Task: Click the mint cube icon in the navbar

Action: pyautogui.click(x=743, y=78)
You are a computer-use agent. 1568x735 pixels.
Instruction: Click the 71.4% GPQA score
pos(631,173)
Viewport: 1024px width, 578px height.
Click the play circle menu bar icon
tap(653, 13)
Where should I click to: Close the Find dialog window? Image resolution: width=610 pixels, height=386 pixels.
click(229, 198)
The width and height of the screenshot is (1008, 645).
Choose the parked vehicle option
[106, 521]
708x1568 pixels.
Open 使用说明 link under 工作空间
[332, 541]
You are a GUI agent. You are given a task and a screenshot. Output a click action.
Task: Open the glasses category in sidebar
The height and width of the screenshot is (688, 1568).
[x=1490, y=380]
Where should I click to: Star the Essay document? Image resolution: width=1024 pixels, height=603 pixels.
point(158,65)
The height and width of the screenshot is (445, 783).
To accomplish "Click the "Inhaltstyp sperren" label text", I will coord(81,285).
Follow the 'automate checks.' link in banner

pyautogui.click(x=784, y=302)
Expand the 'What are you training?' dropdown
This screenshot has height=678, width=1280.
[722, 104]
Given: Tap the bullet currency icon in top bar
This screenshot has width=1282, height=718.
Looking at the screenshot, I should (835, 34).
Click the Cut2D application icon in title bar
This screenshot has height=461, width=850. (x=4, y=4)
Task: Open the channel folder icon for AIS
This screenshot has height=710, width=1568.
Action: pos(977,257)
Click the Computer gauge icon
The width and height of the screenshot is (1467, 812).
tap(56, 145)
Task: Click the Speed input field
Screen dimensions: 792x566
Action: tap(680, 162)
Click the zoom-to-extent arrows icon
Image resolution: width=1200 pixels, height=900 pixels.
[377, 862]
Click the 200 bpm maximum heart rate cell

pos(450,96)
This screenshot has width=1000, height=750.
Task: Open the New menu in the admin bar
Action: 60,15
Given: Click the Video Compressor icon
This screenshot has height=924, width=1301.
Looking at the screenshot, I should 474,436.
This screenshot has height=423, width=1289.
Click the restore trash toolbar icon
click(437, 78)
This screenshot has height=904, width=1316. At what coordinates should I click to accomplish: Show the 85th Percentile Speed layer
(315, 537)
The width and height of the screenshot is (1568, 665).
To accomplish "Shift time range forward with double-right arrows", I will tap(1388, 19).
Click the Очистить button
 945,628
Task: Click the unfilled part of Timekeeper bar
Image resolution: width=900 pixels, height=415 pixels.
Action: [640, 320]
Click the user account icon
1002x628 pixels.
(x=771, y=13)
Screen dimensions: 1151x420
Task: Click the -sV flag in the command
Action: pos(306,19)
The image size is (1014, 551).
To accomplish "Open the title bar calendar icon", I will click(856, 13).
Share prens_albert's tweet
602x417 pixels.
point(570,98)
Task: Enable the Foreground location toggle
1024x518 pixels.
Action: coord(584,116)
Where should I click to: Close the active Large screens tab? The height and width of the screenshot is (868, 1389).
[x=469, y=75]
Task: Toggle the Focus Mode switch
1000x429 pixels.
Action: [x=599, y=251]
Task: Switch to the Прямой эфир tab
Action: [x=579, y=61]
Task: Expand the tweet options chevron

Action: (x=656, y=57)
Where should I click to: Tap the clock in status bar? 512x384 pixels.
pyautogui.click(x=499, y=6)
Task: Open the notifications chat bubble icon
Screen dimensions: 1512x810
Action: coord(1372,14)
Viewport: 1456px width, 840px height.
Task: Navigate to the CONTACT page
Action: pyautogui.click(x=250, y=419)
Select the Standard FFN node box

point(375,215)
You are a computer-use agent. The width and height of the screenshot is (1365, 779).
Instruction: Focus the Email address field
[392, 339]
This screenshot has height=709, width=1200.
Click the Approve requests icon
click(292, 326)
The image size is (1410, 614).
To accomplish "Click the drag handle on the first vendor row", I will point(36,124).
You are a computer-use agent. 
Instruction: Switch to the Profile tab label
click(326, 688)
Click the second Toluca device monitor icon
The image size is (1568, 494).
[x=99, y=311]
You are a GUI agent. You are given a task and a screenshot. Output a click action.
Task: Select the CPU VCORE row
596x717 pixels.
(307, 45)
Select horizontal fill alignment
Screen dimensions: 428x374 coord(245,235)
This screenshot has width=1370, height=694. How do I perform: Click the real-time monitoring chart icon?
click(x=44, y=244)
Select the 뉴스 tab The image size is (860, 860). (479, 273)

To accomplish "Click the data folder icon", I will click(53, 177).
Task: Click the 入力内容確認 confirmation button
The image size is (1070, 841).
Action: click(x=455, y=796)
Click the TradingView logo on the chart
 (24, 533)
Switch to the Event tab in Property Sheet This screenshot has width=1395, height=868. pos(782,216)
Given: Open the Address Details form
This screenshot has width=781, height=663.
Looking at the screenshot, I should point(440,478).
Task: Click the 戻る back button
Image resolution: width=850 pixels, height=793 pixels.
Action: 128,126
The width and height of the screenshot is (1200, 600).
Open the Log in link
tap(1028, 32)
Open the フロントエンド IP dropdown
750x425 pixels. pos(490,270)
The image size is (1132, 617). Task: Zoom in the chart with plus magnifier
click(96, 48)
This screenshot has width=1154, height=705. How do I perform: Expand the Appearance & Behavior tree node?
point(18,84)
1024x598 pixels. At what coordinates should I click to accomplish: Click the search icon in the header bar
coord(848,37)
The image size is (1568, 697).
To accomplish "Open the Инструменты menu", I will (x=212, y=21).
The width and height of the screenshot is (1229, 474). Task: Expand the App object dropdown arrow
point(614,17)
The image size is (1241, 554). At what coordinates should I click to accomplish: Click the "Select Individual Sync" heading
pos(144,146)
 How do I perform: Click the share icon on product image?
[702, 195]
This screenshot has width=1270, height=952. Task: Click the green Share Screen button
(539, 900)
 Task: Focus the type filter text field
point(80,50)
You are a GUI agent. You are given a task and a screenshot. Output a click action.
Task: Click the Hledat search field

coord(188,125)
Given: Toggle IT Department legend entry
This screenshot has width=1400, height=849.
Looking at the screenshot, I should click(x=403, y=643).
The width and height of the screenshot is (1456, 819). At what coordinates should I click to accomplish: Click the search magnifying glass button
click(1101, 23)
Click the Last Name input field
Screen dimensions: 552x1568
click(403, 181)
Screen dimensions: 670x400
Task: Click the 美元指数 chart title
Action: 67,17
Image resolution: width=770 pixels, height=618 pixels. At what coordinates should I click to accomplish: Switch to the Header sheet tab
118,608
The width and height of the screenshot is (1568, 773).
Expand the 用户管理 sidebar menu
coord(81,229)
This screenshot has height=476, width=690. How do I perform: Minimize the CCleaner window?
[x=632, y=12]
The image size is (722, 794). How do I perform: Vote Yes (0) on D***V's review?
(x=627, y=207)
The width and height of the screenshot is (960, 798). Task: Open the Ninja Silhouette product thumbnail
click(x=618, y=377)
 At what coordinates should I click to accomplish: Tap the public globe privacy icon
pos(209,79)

Description of the task: Retype exactly, and only, the lines above from the one where "Where should I click to: Tap" occurs up to and including the one where "Task: Open the notifications chat bubble icon" occurs.

Solution to this task:
Where should I click to: Tap the clock in status bar? 512x384 pixels.
pyautogui.click(x=499, y=6)
Task: Open the notifications chat bubble icon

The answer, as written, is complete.